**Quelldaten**
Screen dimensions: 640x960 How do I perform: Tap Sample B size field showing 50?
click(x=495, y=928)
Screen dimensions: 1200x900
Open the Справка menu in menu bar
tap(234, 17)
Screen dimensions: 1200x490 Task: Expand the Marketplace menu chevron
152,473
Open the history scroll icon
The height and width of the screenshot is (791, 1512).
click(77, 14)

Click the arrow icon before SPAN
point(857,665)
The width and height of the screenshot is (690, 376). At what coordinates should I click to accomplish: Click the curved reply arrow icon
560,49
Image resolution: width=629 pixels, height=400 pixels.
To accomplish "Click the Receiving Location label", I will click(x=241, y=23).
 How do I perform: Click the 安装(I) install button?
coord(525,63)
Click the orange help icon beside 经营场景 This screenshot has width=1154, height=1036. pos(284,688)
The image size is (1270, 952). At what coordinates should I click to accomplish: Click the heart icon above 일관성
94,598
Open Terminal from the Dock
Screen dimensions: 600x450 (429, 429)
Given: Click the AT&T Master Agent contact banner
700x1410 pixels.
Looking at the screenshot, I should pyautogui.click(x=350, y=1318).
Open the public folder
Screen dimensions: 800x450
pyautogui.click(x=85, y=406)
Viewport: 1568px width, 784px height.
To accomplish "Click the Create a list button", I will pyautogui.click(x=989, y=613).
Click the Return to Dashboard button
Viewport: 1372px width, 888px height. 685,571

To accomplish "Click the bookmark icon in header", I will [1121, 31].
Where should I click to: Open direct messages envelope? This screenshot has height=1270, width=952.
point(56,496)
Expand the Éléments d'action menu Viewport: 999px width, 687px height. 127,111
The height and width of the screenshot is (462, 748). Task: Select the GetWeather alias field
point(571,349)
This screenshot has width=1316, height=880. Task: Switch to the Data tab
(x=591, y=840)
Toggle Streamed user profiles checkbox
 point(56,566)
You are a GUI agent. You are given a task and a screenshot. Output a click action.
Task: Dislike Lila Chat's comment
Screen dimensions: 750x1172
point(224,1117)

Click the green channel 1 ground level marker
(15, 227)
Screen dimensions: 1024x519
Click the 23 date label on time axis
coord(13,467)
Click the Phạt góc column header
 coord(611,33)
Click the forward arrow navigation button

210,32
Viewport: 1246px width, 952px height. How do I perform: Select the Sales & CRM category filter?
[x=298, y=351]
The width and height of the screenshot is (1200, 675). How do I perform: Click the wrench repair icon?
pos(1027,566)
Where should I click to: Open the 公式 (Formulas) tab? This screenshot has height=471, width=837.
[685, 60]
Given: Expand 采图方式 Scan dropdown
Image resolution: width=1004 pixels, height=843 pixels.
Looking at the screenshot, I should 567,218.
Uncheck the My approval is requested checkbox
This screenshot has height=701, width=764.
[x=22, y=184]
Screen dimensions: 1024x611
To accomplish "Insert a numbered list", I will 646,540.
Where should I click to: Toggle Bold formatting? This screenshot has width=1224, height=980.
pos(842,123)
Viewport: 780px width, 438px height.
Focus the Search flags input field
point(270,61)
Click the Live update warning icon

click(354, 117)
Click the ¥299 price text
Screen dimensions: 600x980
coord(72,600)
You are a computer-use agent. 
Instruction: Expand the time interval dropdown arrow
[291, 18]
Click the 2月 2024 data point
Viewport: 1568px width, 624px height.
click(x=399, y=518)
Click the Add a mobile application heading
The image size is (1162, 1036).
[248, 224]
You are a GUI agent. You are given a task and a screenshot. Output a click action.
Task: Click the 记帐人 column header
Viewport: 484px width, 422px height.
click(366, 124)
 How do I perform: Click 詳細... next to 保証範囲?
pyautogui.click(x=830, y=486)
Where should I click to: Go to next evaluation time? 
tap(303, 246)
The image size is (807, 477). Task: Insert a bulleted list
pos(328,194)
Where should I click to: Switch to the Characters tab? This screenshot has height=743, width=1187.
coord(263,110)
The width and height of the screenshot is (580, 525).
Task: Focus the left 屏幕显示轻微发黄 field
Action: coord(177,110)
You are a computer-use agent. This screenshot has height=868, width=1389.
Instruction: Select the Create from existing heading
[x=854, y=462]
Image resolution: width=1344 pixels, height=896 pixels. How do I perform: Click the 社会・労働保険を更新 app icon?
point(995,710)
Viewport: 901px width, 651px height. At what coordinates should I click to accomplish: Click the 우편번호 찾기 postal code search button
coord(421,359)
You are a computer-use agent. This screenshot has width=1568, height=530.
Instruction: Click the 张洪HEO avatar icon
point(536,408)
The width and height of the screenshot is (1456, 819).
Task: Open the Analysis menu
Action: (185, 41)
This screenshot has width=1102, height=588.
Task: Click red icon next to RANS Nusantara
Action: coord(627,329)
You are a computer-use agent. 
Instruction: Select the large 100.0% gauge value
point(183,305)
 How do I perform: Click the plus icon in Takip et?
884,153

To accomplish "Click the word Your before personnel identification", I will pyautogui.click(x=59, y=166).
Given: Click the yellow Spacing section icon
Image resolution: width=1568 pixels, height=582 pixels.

**Kurzauftrag**
Ersetzen Sie in sämtlichen Datensätzen „How do I perform“ durch „How can I perform“ und geben Sie die Zeilen ansonsten unverändert wieder.

**Lösung der Übung**
Screen dimensions: 640x960 How can I perform: Tap Sample B size field showing 50?
click(x=495, y=928)
Screen dimensions: 1200x900
Open the Справка menu in menu bar
tap(234, 17)
Screen dimensions: 1200x490 Task: Expand the Marketplace menu chevron
152,473
Open the history scroll icon
The height and width of the screenshot is (791, 1512).
click(77, 14)

Click the arrow icon before SPAN
point(857,665)
The width and height of the screenshot is (690, 376). At what coordinates should I click to accomplish: Click the curved reply arrow icon
560,49
Image resolution: width=629 pixels, height=400 pixels.
To accomplish "Click the Receiving Location label", I will click(x=241, y=23).
 How can I perform: Click the 安装(I) install button?
coord(525,63)
Click the orange help icon beside 经营场景 This screenshot has width=1154, height=1036. pos(284,688)
The image size is (1270, 952). At what coordinates should I click to accomplish: Click the heart icon above 일관성
94,598
Open Terminal from the Dock
Screen dimensions: 600x450 (429, 429)
Given: Click the AT&T Master Agent contact banner
700x1410 pixels.
Looking at the screenshot, I should pyautogui.click(x=350, y=1318).
Open the public folder
Screen dimensions: 800x450
pyautogui.click(x=85, y=406)
Viewport: 1568px width, 784px height.
To accomplish "Click the Create a list button", I will pyautogui.click(x=989, y=613).
Click the Return to Dashboard button
Viewport: 1372px width, 888px height. 685,571

To accomplish "Click the bookmark icon in header", I will [1121, 31].
Where should I click to: Open direct messages envelope? This screenshot has height=1270, width=952.
point(56,496)
Expand the Éléments d'action menu Viewport: 999px width, 687px height. 127,111
The height and width of the screenshot is (462, 748). Task: Select the GetWeather alias field
point(571,349)
This screenshot has width=1316, height=880. Task: Switch to the Data tab
(x=591, y=840)
Toggle Streamed user profiles checkbox
 point(56,566)
You are a GUI agent. You are given a task and a screenshot. Output a click action.
Task: Dislike Lila Chat's comment
Screen dimensions: 750x1172
point(224,1117)

Click the green channel 1 ground level marker
(15, 227)
Screen dimensions: 1024x519
Click the 23 date label on time axis
coord(13,467)
Click the Phạt góc column header
 coord(611,33)
Click the forward arrow navigation button

210,32
Viewport: 1246px width, 952px height. How can I perform: Select the Sales & CRM category filter?
[x=298, y=351]
The width and height of the screenshot is (1200, 675). How can I perform: Click the wrench repair icon?
pos(1027,566)
Where should I click to: Open the 公式 (Formulas) tab? This screenshot has height=471, width=837.
[685, 60]
Given: Expand 采图方式 Scan dropdown
Image resolution: width=1004 pixels, height=843 pixels.
Looking at the screenshot, I should 567,218.
Uncheck the My approval is requested checkbox
This screenshot has height=701, width=764.
[x=22, y=184]
Screen dimensions: 1024x611
To accomplish "Insert a numbered list", I will 646,540.
Where should I click to: Toggle Bold formatting? This screenshot has width=1224, height=980.
pos(842,123)
Viewport: 780px width, 438px height.
Focus the Search flags input field
point(270,61)
Click the Live update warning icon

click(354, 117)
Click the ¥299 price text
Screen dimensions: 600x980
coord(72,600)
You are a computer-use agent. 
Instruction: Expand the time interval dropdown arrow
[291, 18]
Click the 2月 2024 data point
Viewport: 1568px width, 624px height.
click(x=399, y=518)
Click the Add a mobile application heading
The image size is (1162, 1036).
[248, 224]
You are a GUI agent. You are given a task and a screenshot. Output a click action.
Task: Click the 记帐人 column header
Viewport: 484px width, 422px height.
click(366, 124)
 How can I perform: Click 詳細... next to 保証範囲?
pyautogui.click(x=830, y=486)
Where should I click to: Go to next evaluation time? 
tap(303, 246)
The image size is (807, 477). Task: Insert a bulleted list
pos(328,194)
Where should I click to: Switch to the Characters tab? This screenshot has height=743, width=1187.
coord(263,110)
The width and height of the screenshot is (580, 525).
Task: Focus the left 屏幕显示轻微发黄 field
Action: coord(177,110)
You are a computer-use agent. This screenshot has height=868, width=1389.
Instruction: Select the Create from existing heading
[x=854, y=462]
Image resolution: width=1344 pixels, height=896 pixels. How can I perform: Click the 社会・労働保険を更新 app icon?
point(995,710)
Viewport: 901px width, 651px height. At what coordinates should I click to accomplish: Click the 우편번호 찾기 postal code search button
coord(421,359)
You are a computer-use agent. This screenshot has width=1568, height=530.
Instruction: Click the 张洪HEO avatar icon
point(536,408)
The width and height of the screenshot is (1456, 819).
Task: Open the Analysis menu
Action: (185, 41)
This screenshot has width=1102, height=588.
Task: Click red icon next to RANS Nusantara
Action: coord(627,329)
You are a computer-use agent. 
Instruction: Select the large 100.0% gauge value
point(183,305)
 How can I perform: Click the plus icon in Takip et?
884,153

To accomplish "Click the word Your before personnel identification", I will pyautogui.click(x=59, y=166).
Given: Click the yellow Spacing section icon
Image resolution: width=1568 pixels, height=582 pixels.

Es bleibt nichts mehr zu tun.